Model-based analysis of sample index hopping reveals its widespread artifacts in multiplexed single-cell RNA-sequencing

Index hopping is the main cause of incorrect sample assignment of sequencing reads in multiplexed pooled libraries. We introduce a statistical model for estimating the sample index-hopping rate in multiplexed droplet-based single-cell RNA-seq data and for probabilistic inference of the true sample of origin of hopped reads.
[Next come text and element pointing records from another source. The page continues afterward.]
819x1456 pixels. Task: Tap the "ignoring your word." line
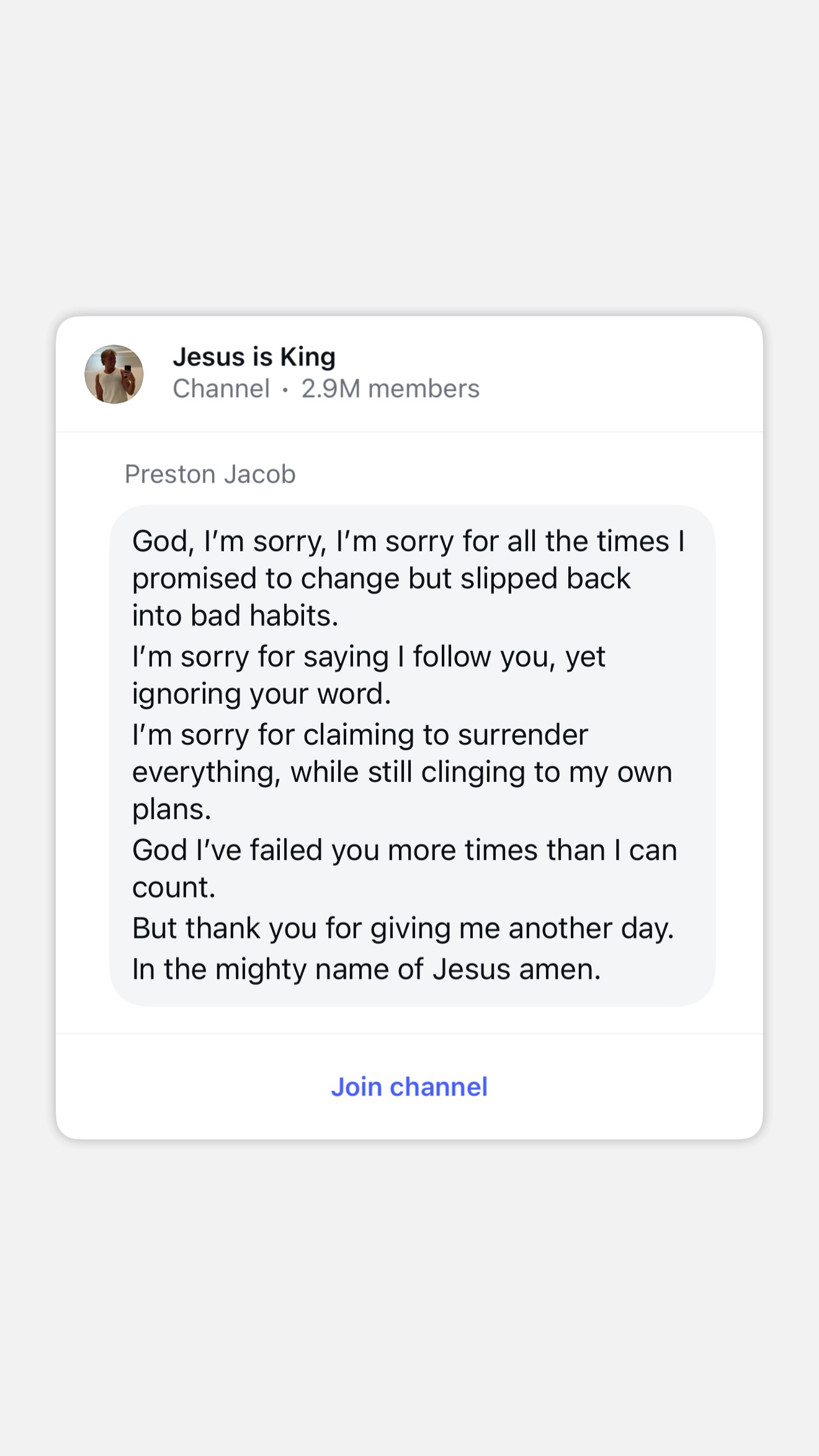(x=261, y=694)
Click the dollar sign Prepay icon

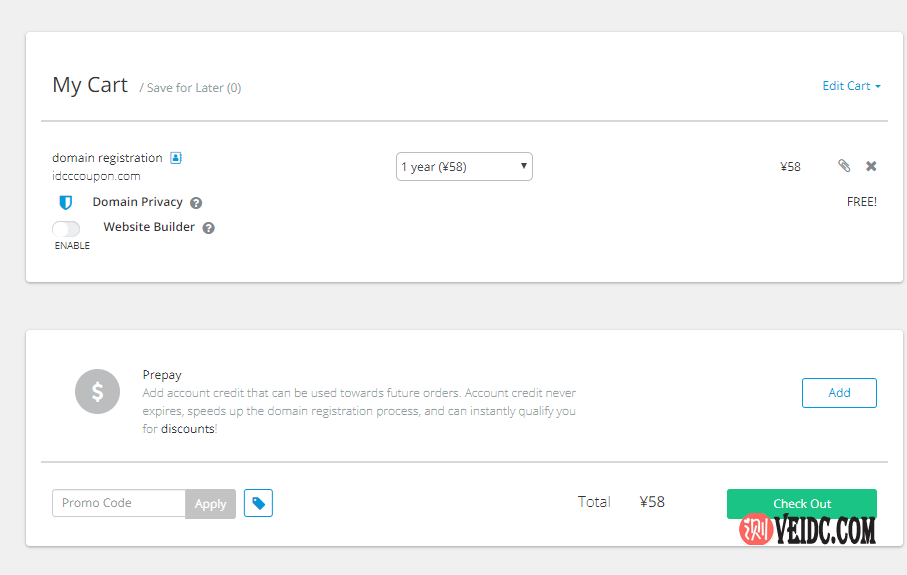pyautogui.click(x=97, y=392)
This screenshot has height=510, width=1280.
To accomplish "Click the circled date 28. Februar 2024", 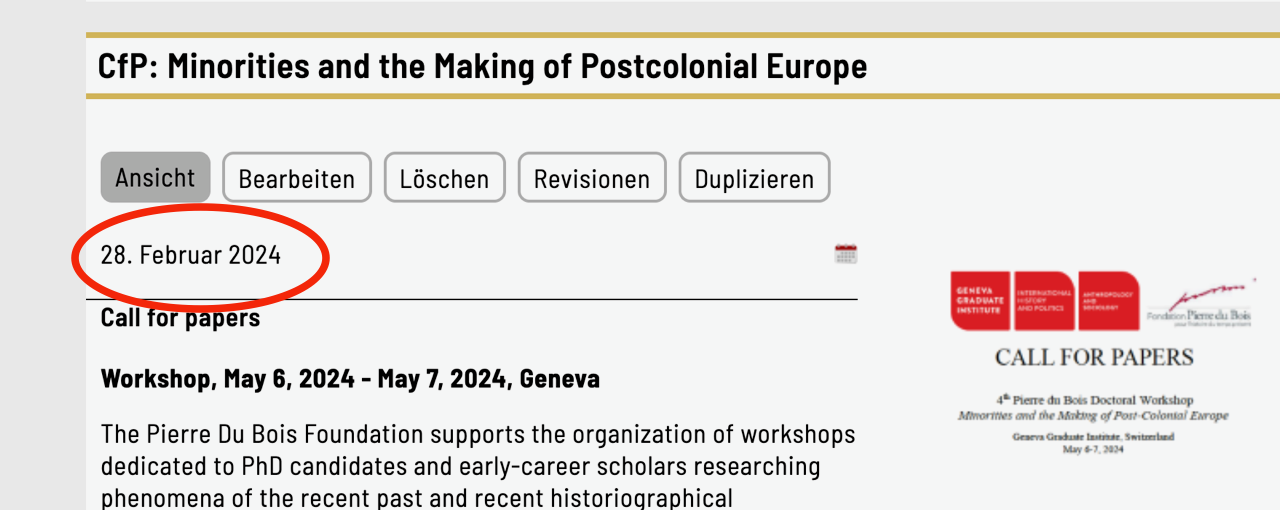I will pos(191,255).
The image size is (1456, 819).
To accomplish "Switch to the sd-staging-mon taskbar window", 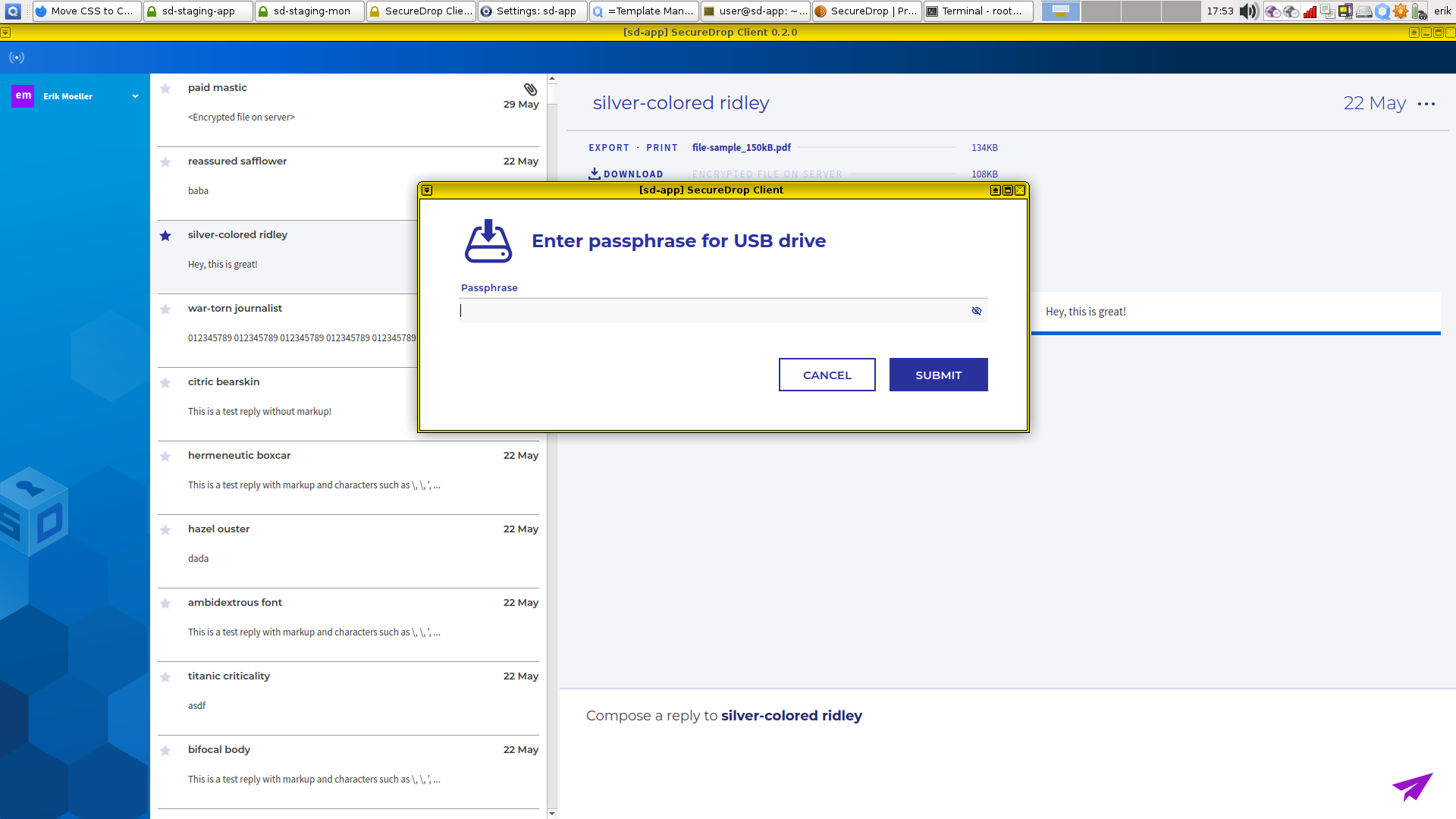I will point(309,11).
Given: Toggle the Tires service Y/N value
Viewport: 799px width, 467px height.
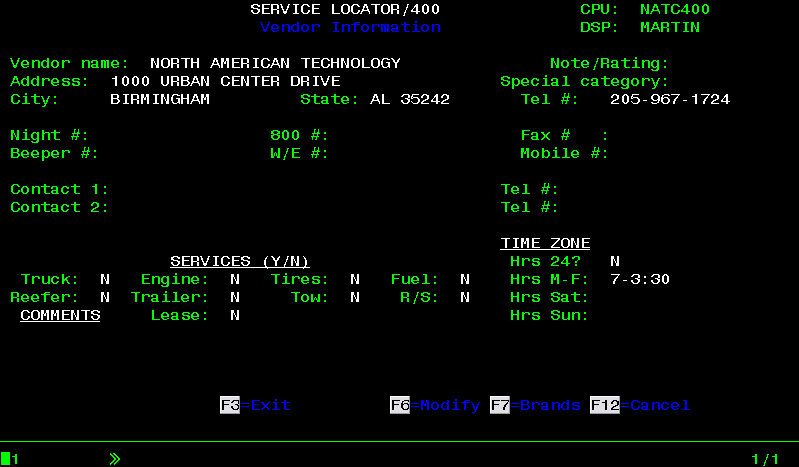Looking at the screenshot, I should tap(355, 279).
We analyze several datasets and estimate the sample index hopping probability to range between 0.003–0.009, a small number that counter-intuitively gives rise to a large fraction of phantom molecules — the fraction of phantom molecules exceeds 8% in more than 25% of samples and reaches as high as 85% in low-complexity samples. Phantom molecules lead to widespread complications in downstream analyses, including transcriptome mixing across cells, emergence of phantom copies of cells from other samples, and misclassification of empty droplets as cells. We demonstrate that our approach can correct for these artifacts by accurately purging the majority of phantom molecules from the data. Sample index hopping results in various artefacts in multiplexed scRNA-seq experiments. Here, the authors introduce a statistical model to estimate sample index hopping rate in droplet-based scRNA-seq data and show that artifacts can be corrected by purging phantom molecules from the data.